Wednesday, August 29, 2007

TOP STORY >>Beebe names new police chief

By JOAN MCCOY
Leader staff writer

The Beebe City Council hired a new police chief Monday night to complete the transformation of the department which has been underway since the beginning of the summer.

Assistant Chief Wayne Ballew, who has been acting chief since Don Inns was fired earlier this month, is now the official head of a department of mostly seasoned police officers with an average age of more than 40.

The young, inexperienced officers are gone. One police officer and one dispatcher were fired for viewing pornography on a police computer. Another was fired for using inappropriate language on a Web site where he was identified as a Beebe police officer.

Counting Ballew and Hal Britt, who was police chief more than a decade ago and now works as an investigator, six of eight police officers have been hired since the first of the year.

Earlier this month, the council hired Ron Lewis, a part-time Lonoke County sheriff’s deputy and a former state trooper who once headed the Lonoke County Drug Task Force. Monday night, the council gave approval to hire James Armstrong, a former White County sheriff’s deputy, to replace an officer who resigned voluntarily for work elsewhere.

Mayor Mike Robertson said during an interview Tuesday morning that he has known Lewis since 1996 (during Robertson’s first term as mayor) when he helped Britt with the investigation into Big Boy’s Toys, an illegal drug operation masquerading as an antique car dealership.

“I wouldn’t be surprised if Ron isn’t named assistant chief,” Robertson said. “We’re going to clean up the drug activity (in Beebe). These people who have been getting by with it aren’t going to get by with it anymore.”

Alderman Becky Short, a former city clerk and lifetime resident, said after the meeting that she was “tickled pink” with the changes that have been made. The city now has a police force that will patrol the streets and treat the residents with respect, she said.

Robertson fired Inns Aug. 5, after learning he had fixed an arrest warrant so that a parolee wanted on drug charges would not be picked up.

Robertson said at that time and again Monday night that too many drug busts ended with no one going to jail. He said Inns told him he intended to use the lawbreakers as informants. But those days are over, Robertson said.

He told the council that in the past two weeks, “doors have been kicked down and arrests have been made. There will be no deals with drug dealers.”

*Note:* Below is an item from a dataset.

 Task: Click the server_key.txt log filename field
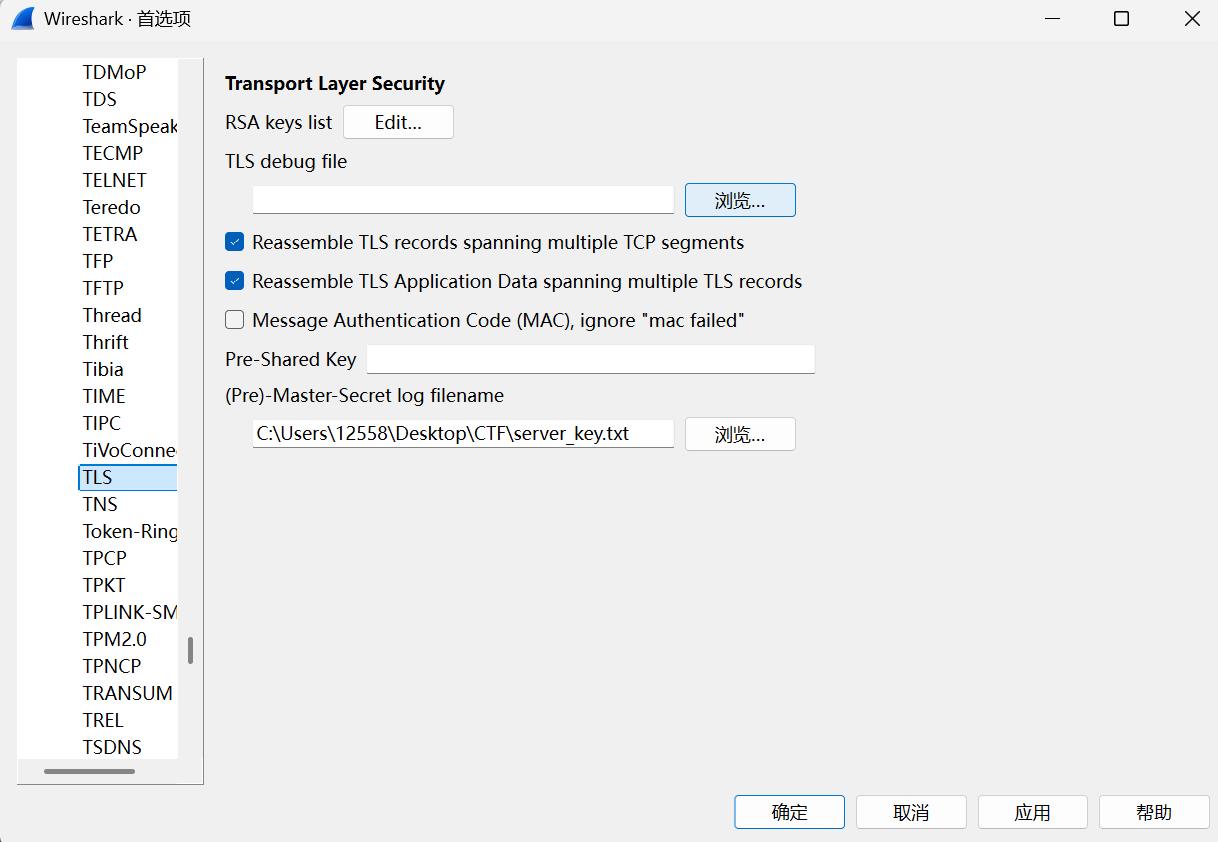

Robertson reported to the council Monday that a state police investigation into the police department is underway. He did not say that Inns is the subject of that investigation, but he did say that Inns was the only department employee with access to the evidence room where confiscated guns and drugs were not properly labeled.

Robertson also said that when Inns was police chief, he was the only employee with access to the department’s “drug buy” money.

Since he was fired, the money ($400) has been turned over to the city clerk.